=== Exercise goal ===
Answer these questions from the forum thread below.
(a) What spill angle is given for the SD with reflector?
(b) What kind of battery does the st5-190 run on?
(c) Which 18650 target runtimes does degarb want to see?

=== Text ===
* * *

Update, just tried the reflector for my first night walk. WOW, that makes a big difference; the trail is nice and light for a good amount into the distance, with good spill to either side. Quite the improvement over hiking with pure flood. I think the trail hikers will like this accessory a lot. (I doubt it throws enough for bicyclists, but haven't tried it yet.)

If this light were offered in a compact 1AA format, that stepped down toward the end of battery life, and retained the interchangeable bezel function, I think you'd have a wildly popular backpacker's light...especially when it became available in high CRI versions.


----------



## hazna (Mar 18, 2012)

hmmm... I've just recently bought the st5-190 for a future overseas trek. you sorta making me regret not getting the sd52 with reflector (I would have liked a like with pure flood capabilities). 

I do have to say, I still really like the st5-190. I like that it runs on a single AA and is relatively lightweight. The output levels are spaced well (though a low-low would be nice). You can change the lens to a floody lens and while it's not pure flood, it would still work well for close-range campsite activities. With the normal lens on, the xml LED provides a beam with a fairly wide hotspot.

looking at the beamshots of the sd6 with reflector, it seems to reflector does reduce a lot of the spill (compared to the st6). It's hard to tell whether the st6 or the sd6 with reflector provides more throw. They seem comparable.


----------



## Bolster (Mar 18, 2012)

hazna said:


> it seems to reflector does reduce a lot of the spill (compared to the st6).



An empirical question. What's the angle of spill on the ST6? On the SD with reflector the spill is 70 degrees. (Assuming that all SD models behave similarly).


----------



## vtunderground (Mar 18, 2012)

Bolster said:


> An empirical question. What's the angle of spill on the ST6? On the SD with reflector the spill is 70 degrees. (Assuming that all SD models behave similarly).



I recall reading somewhere that it has a 90-degree spill.


----------



## uk_caver (Mar 19, 2012)

I'm just curious - is the new 'flood reflector' effectively a short matte black cone?

That's what it seems to look like in the pictures, but if so, I'm wondering what advantages that has over other possibilities, like a matte white, machined metal or silvered cone.


----------



## degarb (Mar 19, 2012)

These lights just got my interest. Before, I was waiting for a reflector. Now, my only reservation is target runtime on the 18650--they don't appeal to me as practical. I would like to see the 18650 target runtimes of 4h, 8-10h, and 16-20hours. I would not mind a 109 hour or 2 hour setting, but less useful than a half day, full day, and two day runtime. 

Though, to be really useful, it would need to be no heavier than my 3 AAA Cree High def light circa 2010 from Home Depot (so I could pair it up with a Fenix HP11). If not, it would need to be at least more comfortable than the hp11--for wife and female helper who do not like messing up their messy hair. Else, it would be like getting a $130 bedtime reading light, with really long runtime--and yes, potential to kill my family at night with the occasional flame out.

* * *

Stored dataset items:

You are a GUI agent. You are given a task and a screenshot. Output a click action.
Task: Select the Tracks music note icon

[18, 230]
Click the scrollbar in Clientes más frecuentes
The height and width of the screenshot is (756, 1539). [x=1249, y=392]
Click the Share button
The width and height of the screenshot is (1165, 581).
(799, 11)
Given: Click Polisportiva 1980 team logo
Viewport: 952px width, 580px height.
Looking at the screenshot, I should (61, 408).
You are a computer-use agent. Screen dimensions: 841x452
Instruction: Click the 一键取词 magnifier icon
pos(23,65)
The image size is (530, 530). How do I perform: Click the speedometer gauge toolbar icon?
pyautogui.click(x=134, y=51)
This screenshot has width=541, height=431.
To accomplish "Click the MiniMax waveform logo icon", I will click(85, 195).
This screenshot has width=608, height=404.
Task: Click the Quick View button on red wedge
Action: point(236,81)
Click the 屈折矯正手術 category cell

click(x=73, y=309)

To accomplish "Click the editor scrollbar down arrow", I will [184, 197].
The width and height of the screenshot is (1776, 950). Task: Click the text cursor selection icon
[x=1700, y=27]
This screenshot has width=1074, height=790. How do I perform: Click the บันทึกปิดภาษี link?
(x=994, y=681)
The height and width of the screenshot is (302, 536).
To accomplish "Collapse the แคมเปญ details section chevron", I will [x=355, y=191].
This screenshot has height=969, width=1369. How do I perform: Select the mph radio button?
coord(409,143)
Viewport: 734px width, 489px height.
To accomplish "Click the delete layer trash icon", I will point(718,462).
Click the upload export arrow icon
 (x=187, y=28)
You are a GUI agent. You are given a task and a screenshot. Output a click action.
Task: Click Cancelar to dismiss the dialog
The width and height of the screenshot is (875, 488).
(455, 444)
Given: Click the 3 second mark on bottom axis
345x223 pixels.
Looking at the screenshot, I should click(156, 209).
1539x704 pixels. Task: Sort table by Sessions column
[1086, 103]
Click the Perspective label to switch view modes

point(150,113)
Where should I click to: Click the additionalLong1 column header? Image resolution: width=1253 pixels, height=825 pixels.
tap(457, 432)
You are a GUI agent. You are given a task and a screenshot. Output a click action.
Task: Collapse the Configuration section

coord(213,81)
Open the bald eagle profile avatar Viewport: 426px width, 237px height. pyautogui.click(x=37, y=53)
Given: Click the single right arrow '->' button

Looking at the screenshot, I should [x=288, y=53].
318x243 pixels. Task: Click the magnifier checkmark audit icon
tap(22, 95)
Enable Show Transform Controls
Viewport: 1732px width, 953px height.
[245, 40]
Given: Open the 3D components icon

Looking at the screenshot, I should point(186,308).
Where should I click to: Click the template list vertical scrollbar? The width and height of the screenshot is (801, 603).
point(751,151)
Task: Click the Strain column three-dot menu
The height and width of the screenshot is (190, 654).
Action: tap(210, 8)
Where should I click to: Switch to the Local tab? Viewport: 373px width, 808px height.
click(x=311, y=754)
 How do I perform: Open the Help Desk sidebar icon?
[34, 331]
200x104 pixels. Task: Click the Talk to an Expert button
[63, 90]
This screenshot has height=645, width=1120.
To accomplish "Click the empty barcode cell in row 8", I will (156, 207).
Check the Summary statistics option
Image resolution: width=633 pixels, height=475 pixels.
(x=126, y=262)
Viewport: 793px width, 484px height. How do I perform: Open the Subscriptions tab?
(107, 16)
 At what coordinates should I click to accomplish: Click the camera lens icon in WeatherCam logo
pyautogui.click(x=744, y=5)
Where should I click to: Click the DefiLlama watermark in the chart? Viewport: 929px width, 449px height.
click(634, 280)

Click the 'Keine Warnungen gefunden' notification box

* * *

=== Response ===
(a) 70 degrees
(b) A single AA
(c) 4h, 8-10h, and 16-20 hours